▶ [PROBLEM TO SOLVE]:
Set down word for word the data lines starting with the line that contains "Click the red arrow annotation" and going on through the line that contains "point(314,66)", and leave the pictures out of your answer.

▶ [ENTRIES]:
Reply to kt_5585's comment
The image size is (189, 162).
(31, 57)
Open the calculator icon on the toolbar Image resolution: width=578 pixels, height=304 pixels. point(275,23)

==

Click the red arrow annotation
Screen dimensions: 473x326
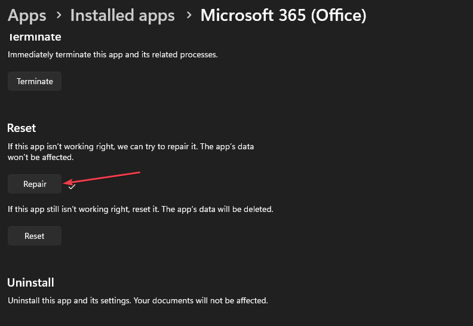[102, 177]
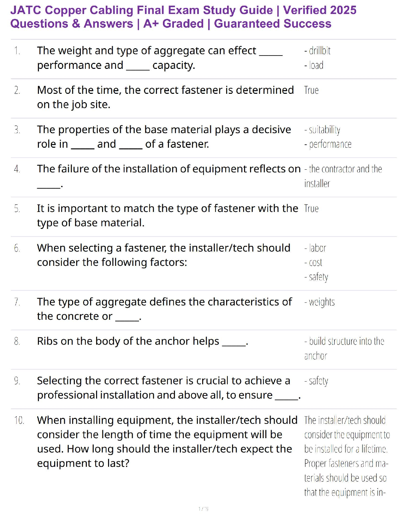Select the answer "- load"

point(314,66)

▶ [SOLUTION FOR THIS TASK]:
Click the red arrow annotation
Screen dimensions: 473x326
[102, 177]
Select the answer "- load"

point(314,66)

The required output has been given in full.